• [Exercise objective]: Read the lines of the data below and retrieve those with "This".

*** Provided records Section Begins ***

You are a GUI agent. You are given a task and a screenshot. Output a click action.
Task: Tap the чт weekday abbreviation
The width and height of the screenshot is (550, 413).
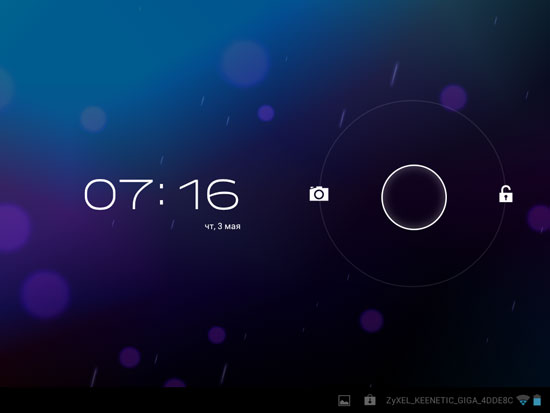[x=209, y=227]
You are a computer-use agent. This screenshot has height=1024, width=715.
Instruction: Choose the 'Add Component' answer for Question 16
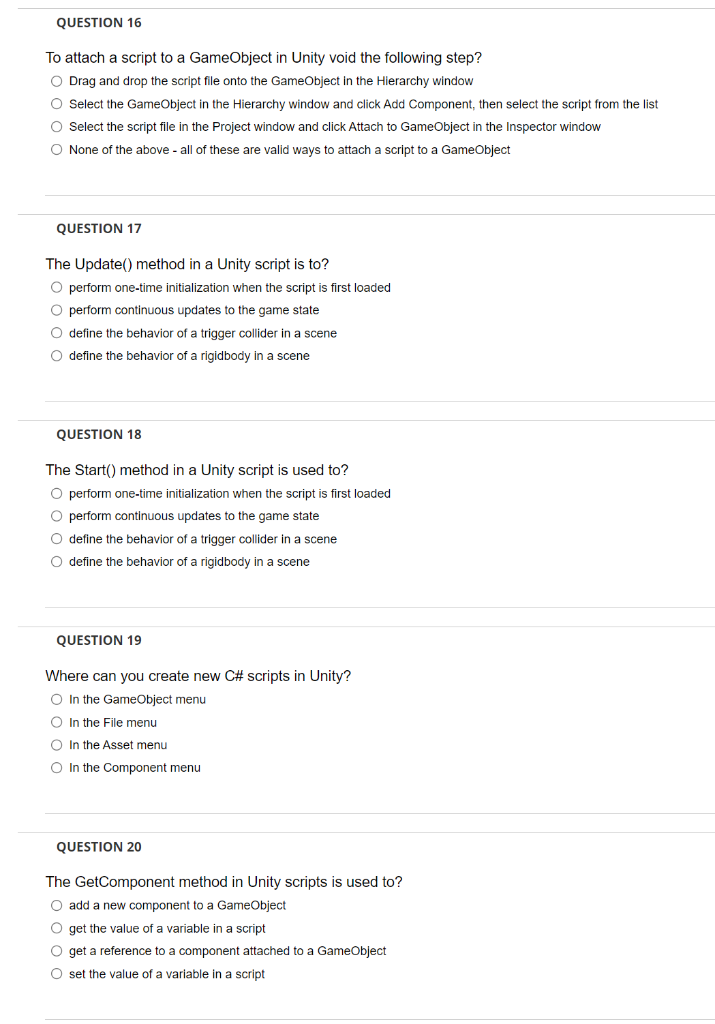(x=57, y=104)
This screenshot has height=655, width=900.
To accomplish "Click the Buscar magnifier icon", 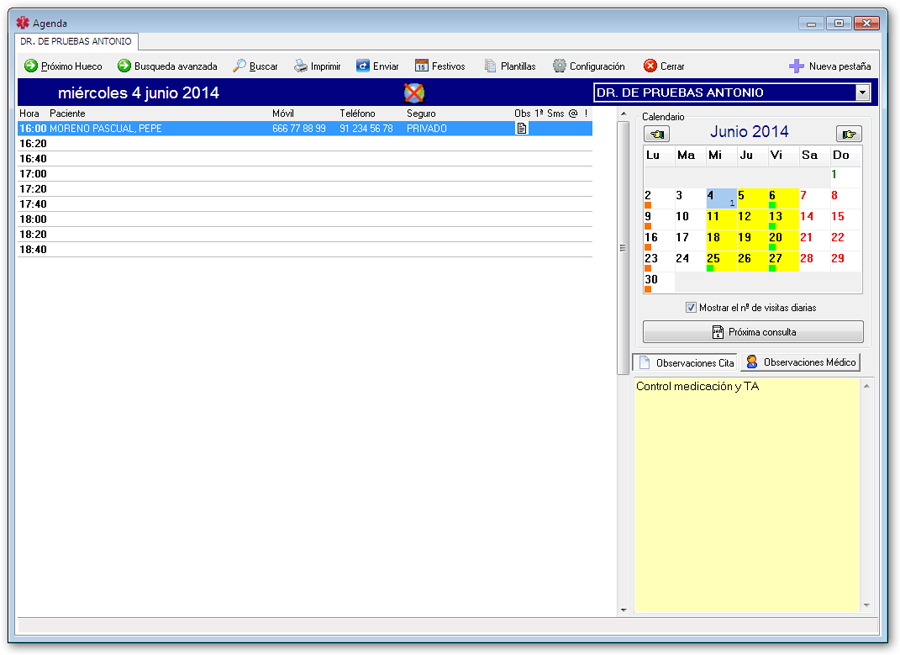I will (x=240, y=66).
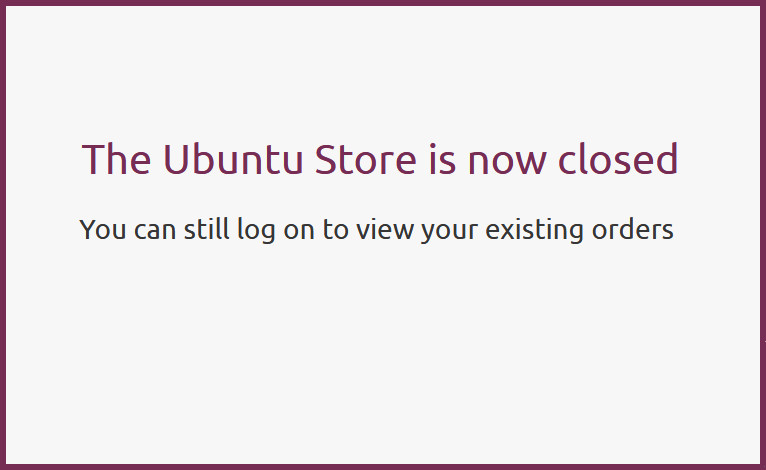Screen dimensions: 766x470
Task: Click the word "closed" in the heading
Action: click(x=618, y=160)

*** Provided records Section Ends ***

• [Response to the exercise]:
You are a computer-use agent. This screenshot has height=1024, width=715.
This screenshot has height=655, width=900.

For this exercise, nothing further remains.